One of the bands is Afro-Ensemble, an eight-person collective whose music draws on its members’ home countries of Kenya, Zimbabwe, South Africa and Somaliland.

Dartmouth senior Tanaka Chikati helped found the group in 2022. Hailing from Zimbabwe, Chikati plays the mbira, a traditional instrument made from metal tines attached to a piece of wood that produces a lilting chime when played. Chikati learned the mbira in elementary school, and the instrument is often used by the Shona people to communicate with ancestors in communal ceremonies.

“It symbolizes a piece of home for me,” said Chikati, who released her first EP “Midzi” in 2023 under the stage name SunniChi.

Afro-Ensemble has played at other campus events, but Chikati is excited to participate in a festival designed to help people “get a sense of different types of music,” especially after COVID-19 when “people were holding back. They weren’t really feeling free to express themselves with other people.”

The full lineup will be released on the festival’s Instagram @hanunderartfestival. Admission is free, but visitors are encouraged to register online at hop.dartmouth.edu or call 603-646-2422.

Cheerful chamber music from Classicopia

Starting this Thursday, Classicopia, now in its 25th season, will perform a series of playful songs for the oboe, bassoon and piano in their concert “Blowin’ in the Winds.”

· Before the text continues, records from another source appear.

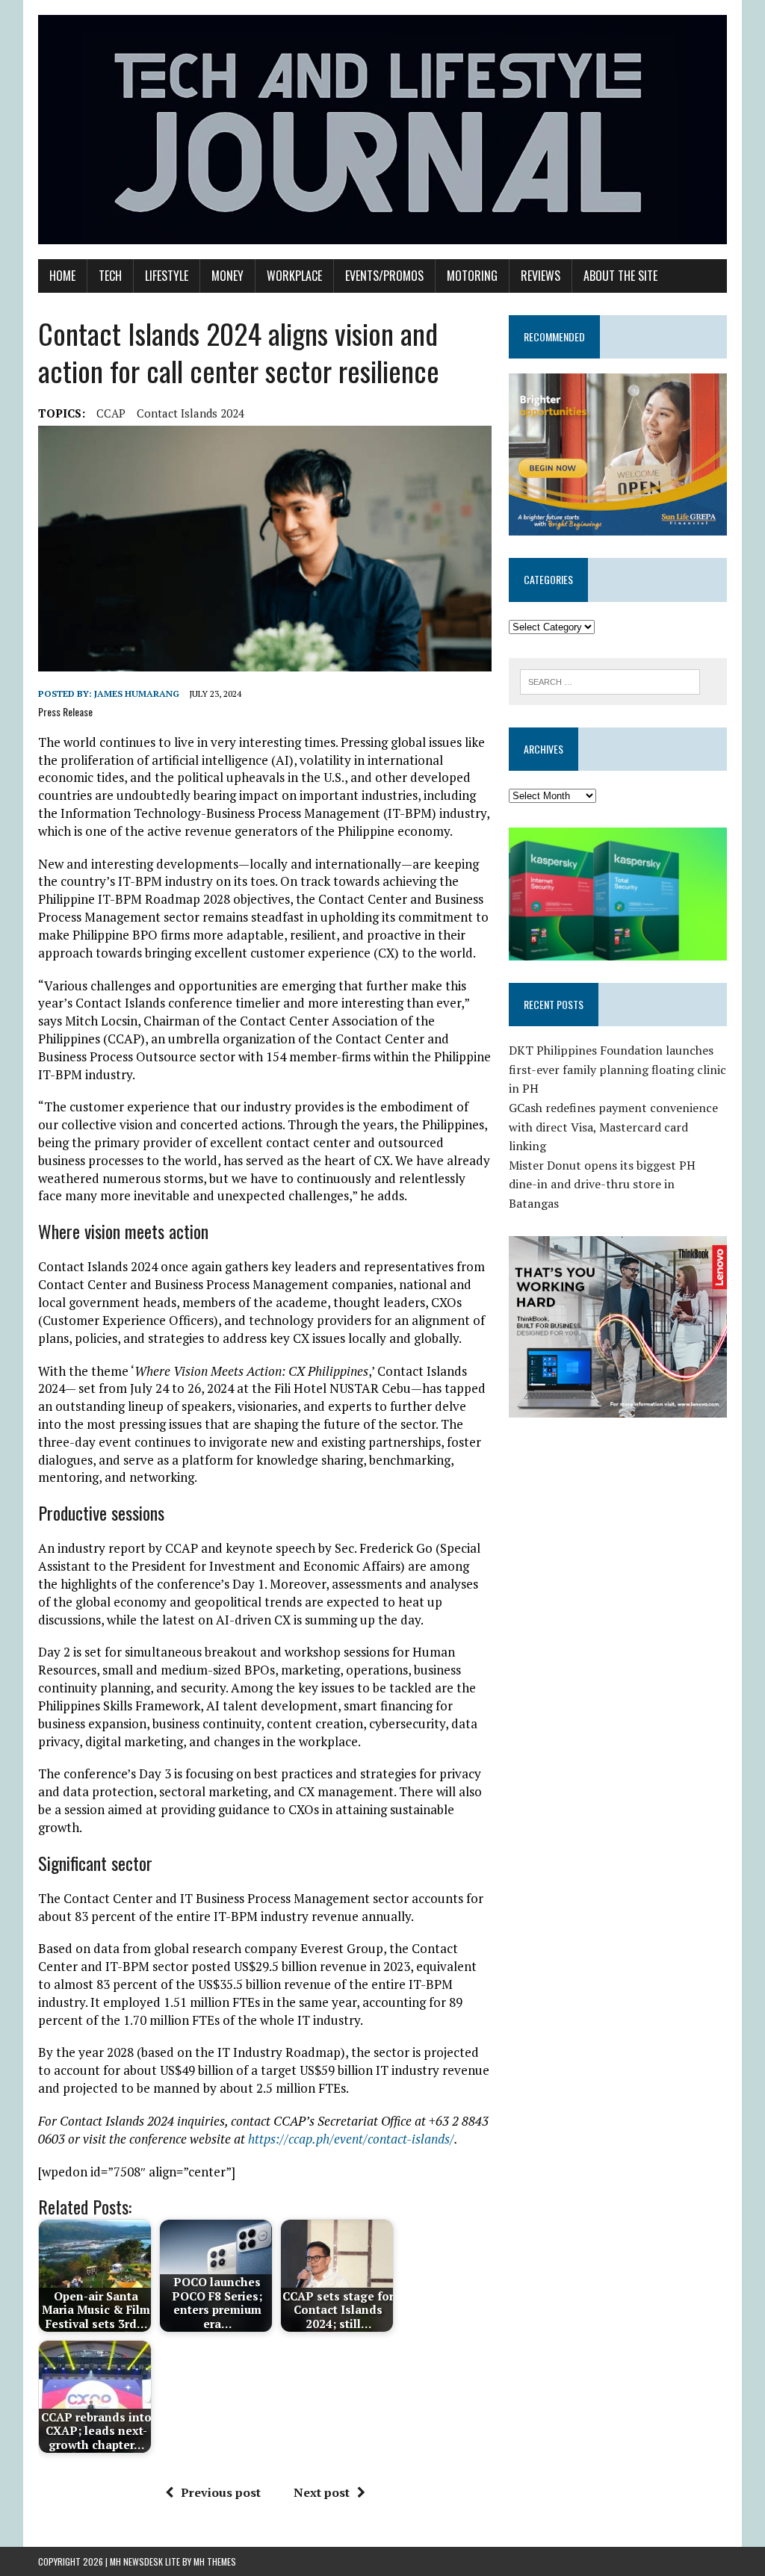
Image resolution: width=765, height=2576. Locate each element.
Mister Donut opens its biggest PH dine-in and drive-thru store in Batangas (602, 1184)
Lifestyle (166, 276)
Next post (322, 2492)
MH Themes (214, 2561)
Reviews (540, 276)
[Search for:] (610, 680)
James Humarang (136, 693)
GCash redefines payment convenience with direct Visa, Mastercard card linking (613, 1126)
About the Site (620, 276)
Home (62, 276)
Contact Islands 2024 (190, 413)
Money (227, 276)
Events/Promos (384, 276)
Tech (110, 276)
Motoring (472, 276)
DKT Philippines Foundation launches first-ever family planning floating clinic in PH (617, 1069)
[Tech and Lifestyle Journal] (382, 129)
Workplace (294, 276)
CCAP (111, 413)
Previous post (221, 2492)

“Part of the mission of Classicopia is to sort of not take classical music so seriously, to show that there’s a real fun and exciting side to it,” said Artistic Director Daniel Weiser. “But there is something about the oboe and the bassoon that have a kind of humor to them. They’re very kind of human instruments.”

Weiser will play piano, while Margaret Herlehy and Janet Polk will return to Classicopia on oboe and bassoon. They’ll play pieces by 19th century French composers Marie de Grandval and Francis Poulenc, among others.

Performances will take place at Old South Church in Windsor and First Congregational Church in Lebanon. Two more performances will be held in a more intimate setting: the homes of White River Junction resident Andrew Bauman and Kristie and Douglas Doll, who live in Contoocook, N.H.

“It’s the way chamber music was meant to be played: in a chamber,” Weiser said.

The concert is also celebration of Classicopia’s co-founder Marcia Colligan, who died in January at 93, and whose enthusiastic spirit is mirrored in the jaunty sounds of the classical lineup.

“She’s watching over all these concerts,” Weiser said.

Classicopia will perform “Blowin’ in the Winds” on Thursday, April 3, through Saturday, April 5. For tickets ($18-$40) and more information, visit classicopia.org.